*WORK INSTRUCTION*
Your task is to transcribe all the entries exactly, excluding pictures.

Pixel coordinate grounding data

= = = =

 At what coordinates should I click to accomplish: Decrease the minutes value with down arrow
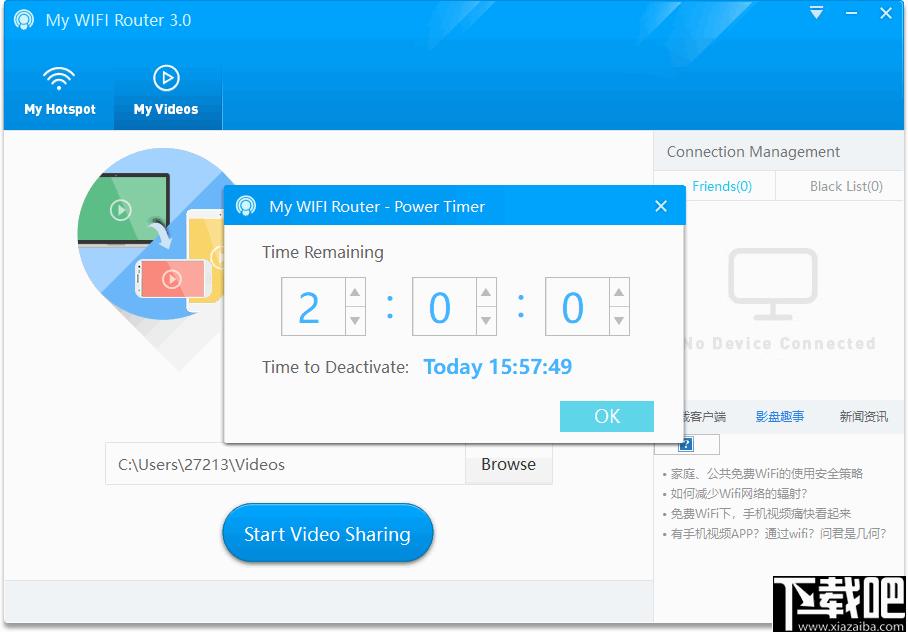click(486, 321)
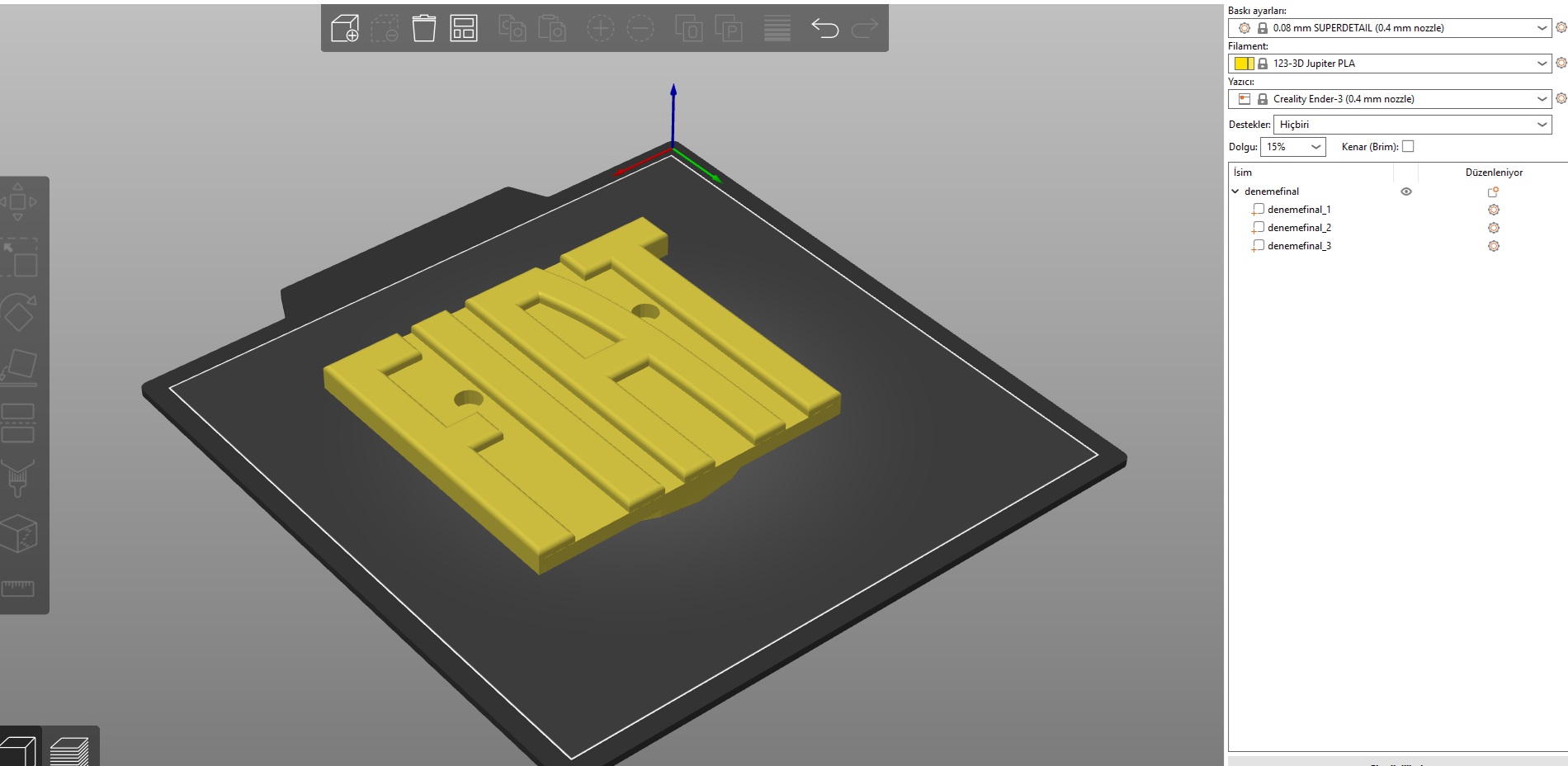Open the Measure ruler tool
The height and width of the screenshot is (766, 1568).
click(17, 588)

= = = =

*YOUR RESPONSE*
 At what coordinates should I click to accomplish: Decrease the minutes value with down arrow
click(486, 321)
Open the Measure ruler tool
The height and width of the screenshot is (766, 1568).
click(17, 588)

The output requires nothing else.